We considered three sets of international guidelines pertaining to the treatment of male cases of MCN. According to the guidelines of the International Association of Pancreatology (IAP), MCN should be surgically resected at the time of the definitive diagnosis (6). The European Society for Medical Oncology (ESMO) guidelines state that although surgery is the treatment of choice, tumors <40 mm in diameter can be closely observed instead (29). In the American Gastroenterological Association (AGA) guidelines, IPMN and MCN are not distinguished. Endoscopic ultrasound-guided fine needle aspiration (EUS-FNA) is used in MCN cases involving pancreatic duct dilation, a cyst size ≥3 cm, and the presence of nodules in the cyst (30). A high intensity of DWI helped diagnose some nodules in the cyst in the present case. However, Sandrasegaran et al. reported that the apparent diffusion coefficient (ADC) alone was not found to be useful for differentiating malignant from non-malignant lesions or IPMN from MCN (31). Additionally, that study included only nine cases of MCN; therefore, a large-scale study limited to MCN cases is needed. Recently, a multicenter Japanese study reported 5 factors with the potential to predict malignancy in MCN: age ≥56 years old, high serum carcinoembryonic antigen (CEA) and CA19-9 levels, tumor size ≥51 mm, and the presence of mural nodules (32). Regarding atypical cases of MCN, especially those involving men or small-sized nodules, a diagnosis using the IAP and ESMO guidelines is difficult. An early diagnosis is more important in men than in women because the rate of invasive carcinoma is higher in men than in women. In cases that are difficult to diagnose by imaging, EUS-FNA can be used, as described in the AGA guidelines; for this reason, the use of this diagnostic modality may increase in the future (30). The CA19-9 level in the cyst was high in this case; such tumor markers in the cyst fluid, as revealed by EUS-FNA, may facilitate the diagnosis (22).

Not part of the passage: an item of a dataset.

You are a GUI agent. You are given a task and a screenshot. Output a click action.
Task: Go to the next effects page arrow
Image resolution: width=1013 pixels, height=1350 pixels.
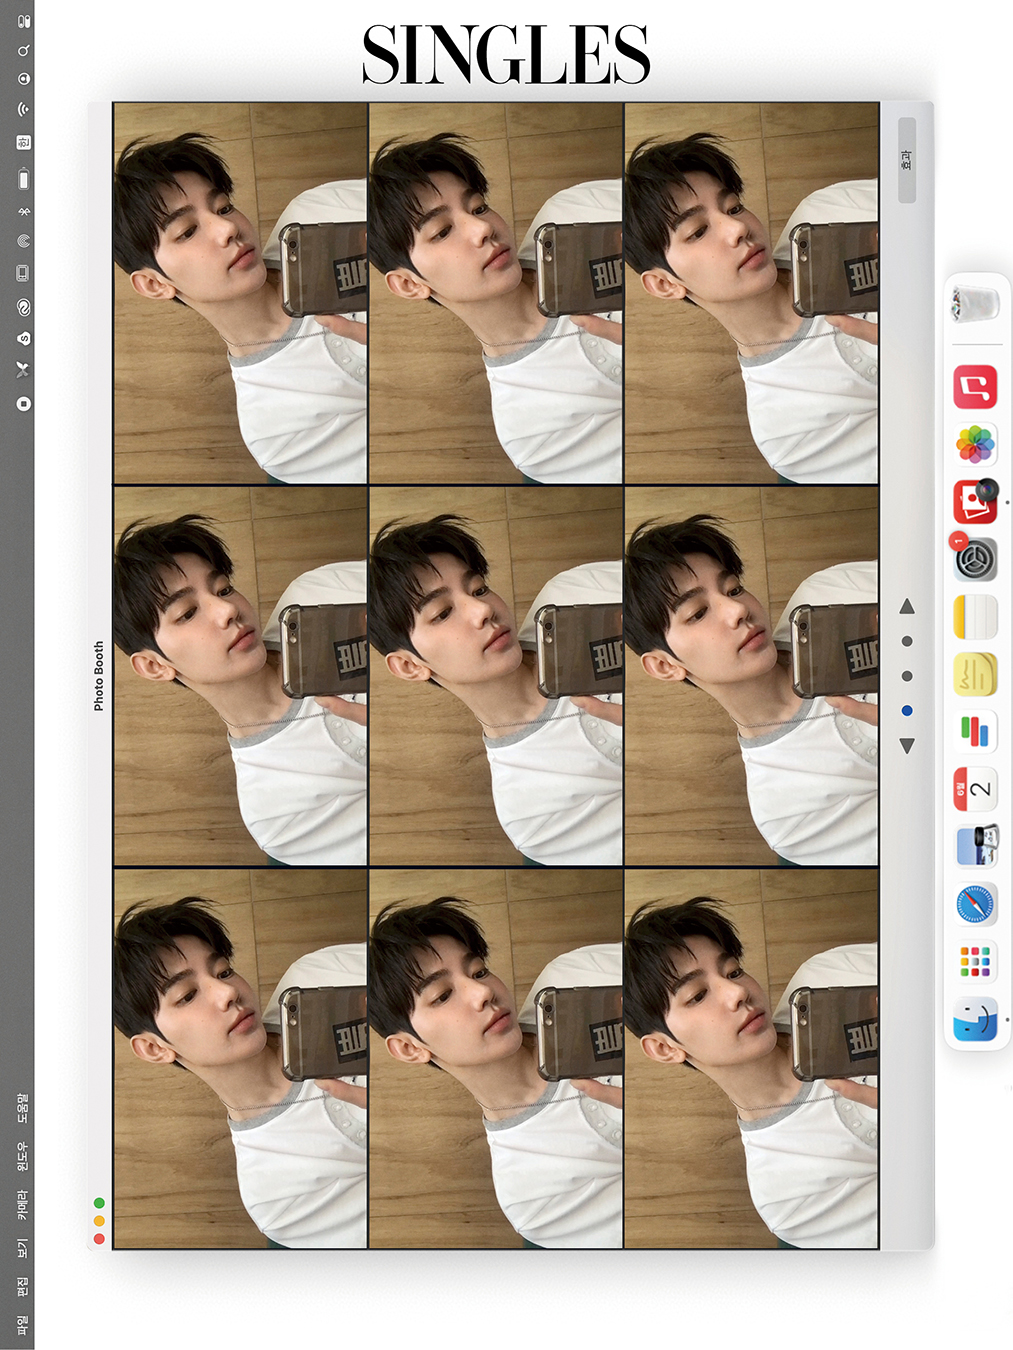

The management of this case was complicated by not performing EUS or an EUS-FNA examination at the time of the initial diagnosis, as it is difficult to detect the cyst-in-cyst structure using other modalities. In Japan, most pancreatic cystic lesions are diagnosed based on imaging studies to avoid tumor cell dissemination.

In conclusion, we encountered a male case of MCN showing an atypical clinical course, including infection. The patient showed a poor prognosis due to the delayed diagnosis. The infection suggested a malignant lesions similar to IPMN.

The authors state that they have no Conflict of Interest (COI).